* Work required *
Below are the entries. Print only the lines starting at the one with "Where should I click to: Zoom" and ending at the one with "Click the Recherche magnifying glass icon", exactly, with no pictures.

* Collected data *
┌────────
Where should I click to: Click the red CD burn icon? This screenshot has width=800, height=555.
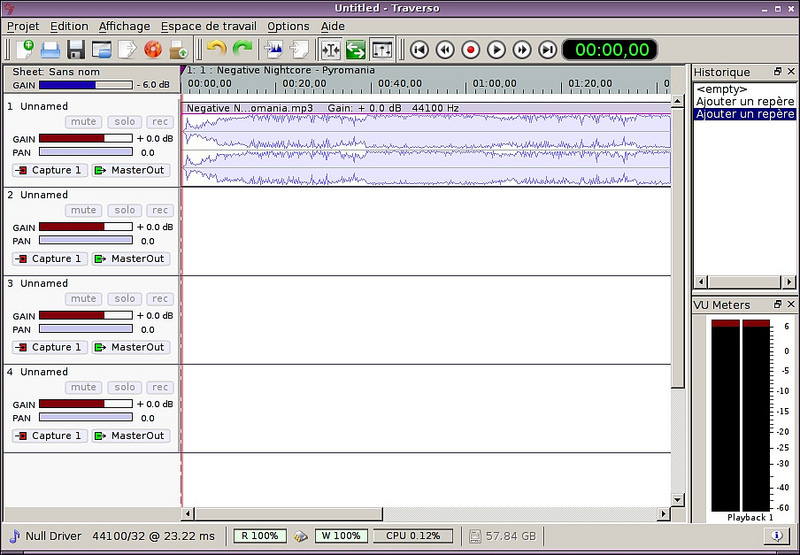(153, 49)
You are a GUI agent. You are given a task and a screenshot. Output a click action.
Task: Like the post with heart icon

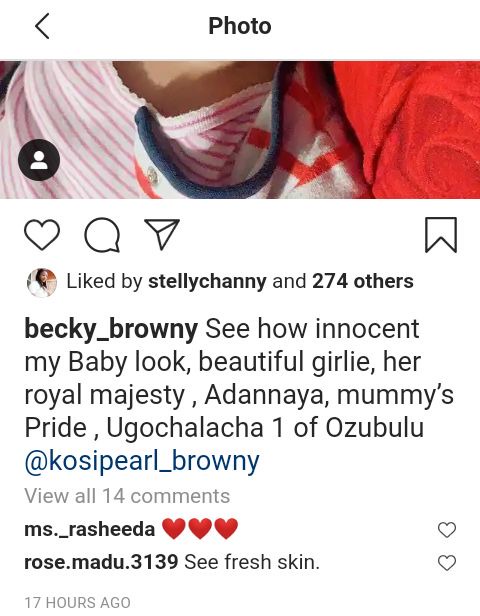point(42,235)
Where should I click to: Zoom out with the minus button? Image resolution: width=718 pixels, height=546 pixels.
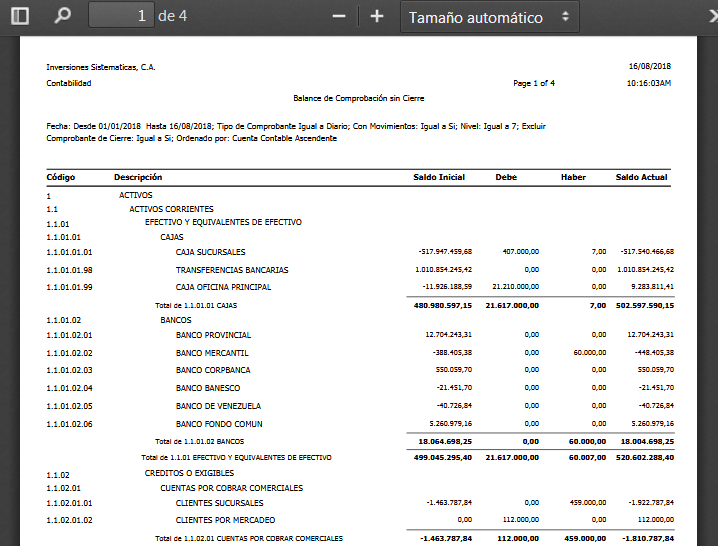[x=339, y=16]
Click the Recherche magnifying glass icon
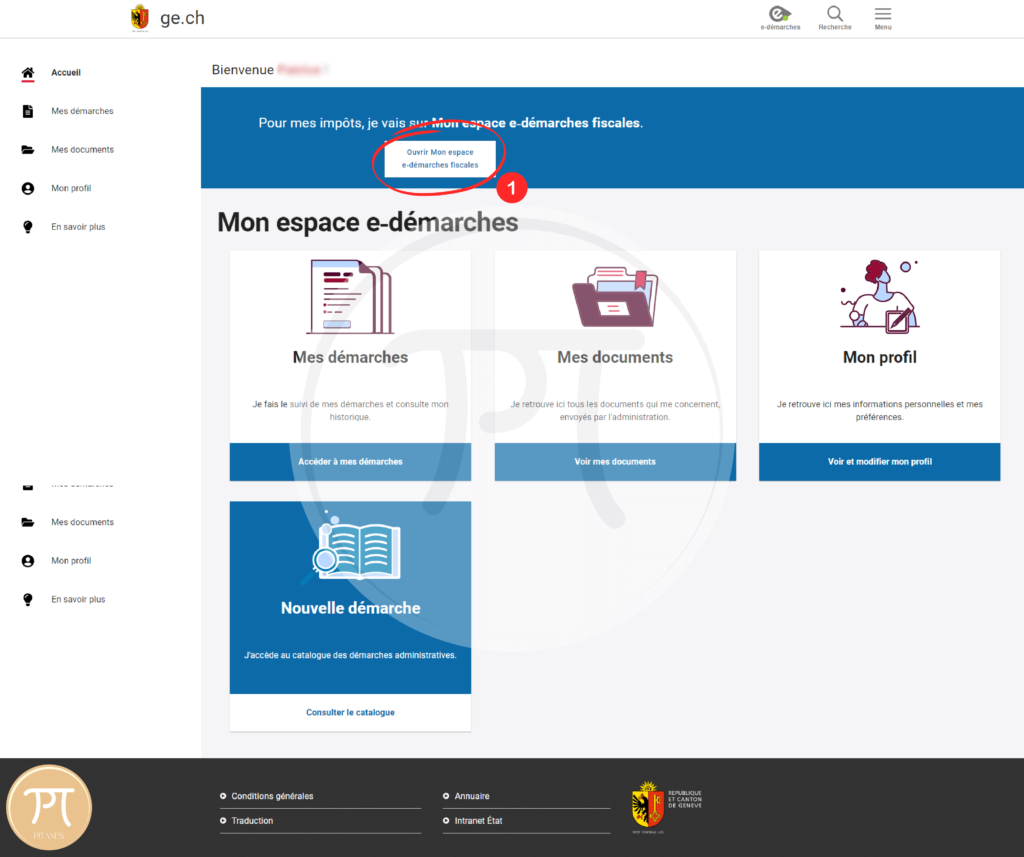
└────────
┌────────
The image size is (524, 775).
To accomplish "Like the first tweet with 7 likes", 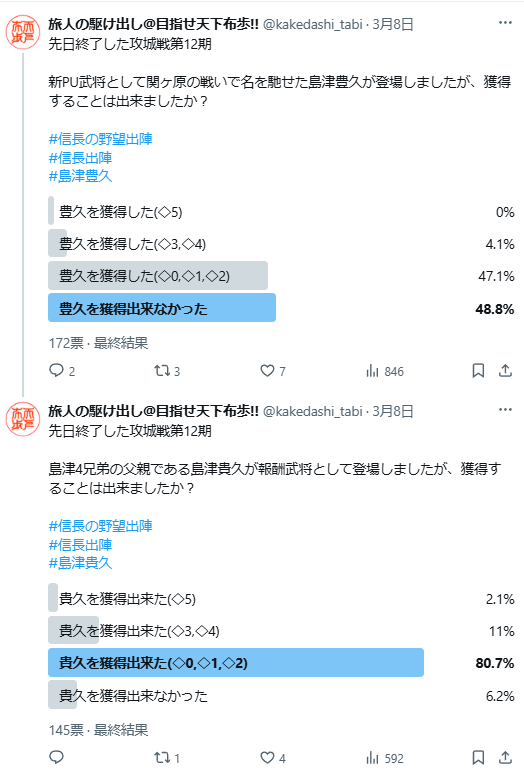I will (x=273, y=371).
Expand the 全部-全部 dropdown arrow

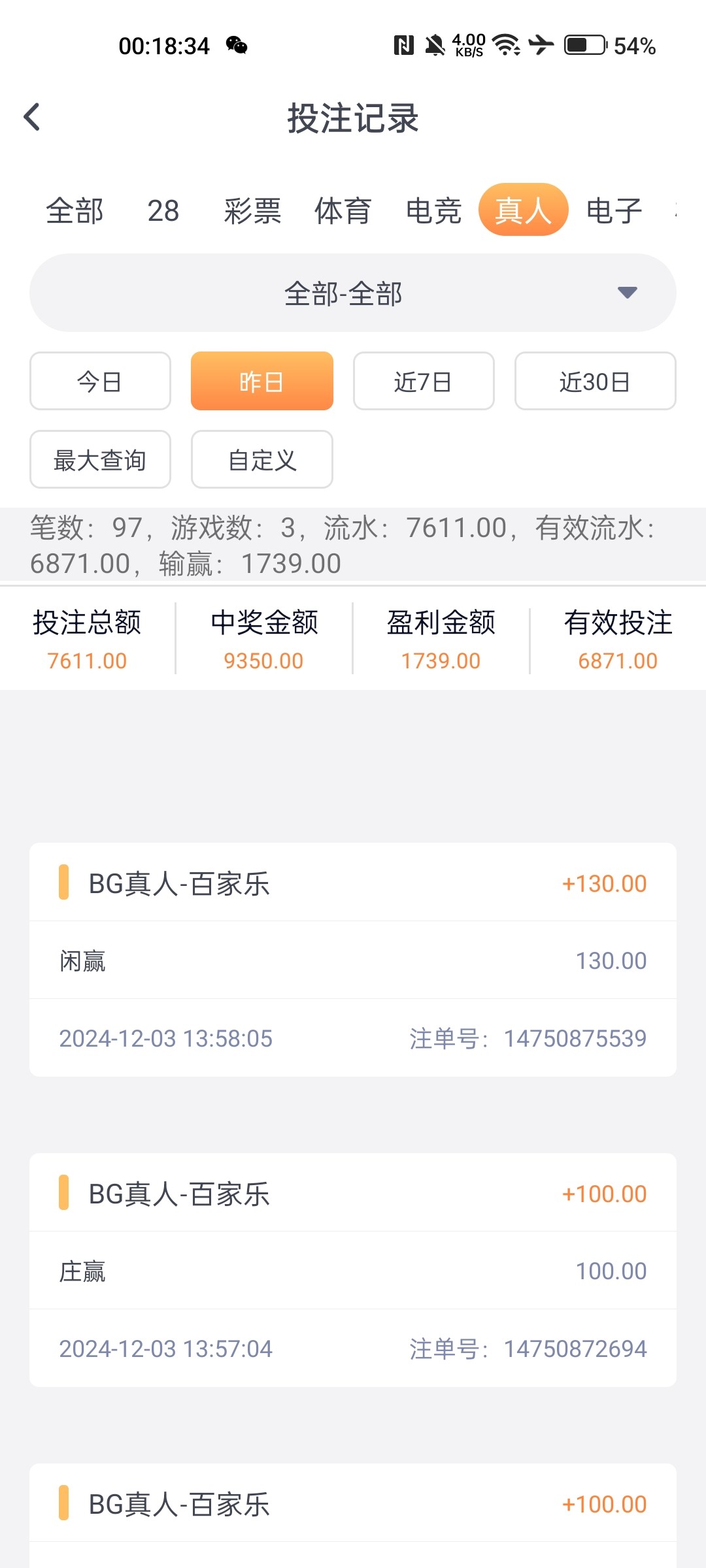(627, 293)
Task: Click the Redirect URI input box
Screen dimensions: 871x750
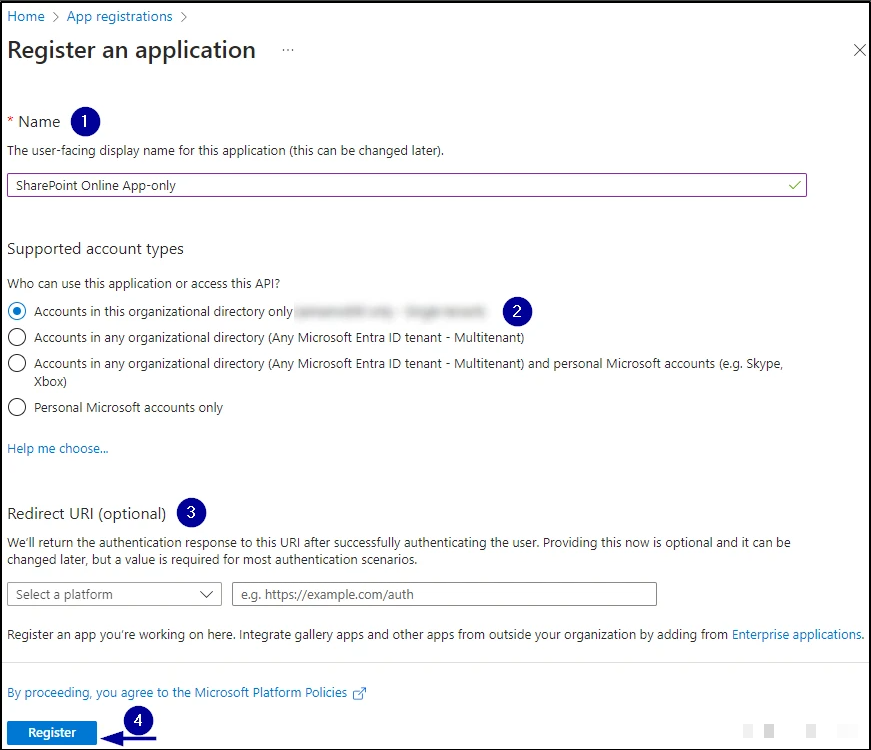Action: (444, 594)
└────────
* Problem solution *
Where should I click to: Zoom out with the minus button? Image resolution: width=718 pixels, height=546 pixels.
[x=339, y=16]
Click the Recherche magnifying glass icon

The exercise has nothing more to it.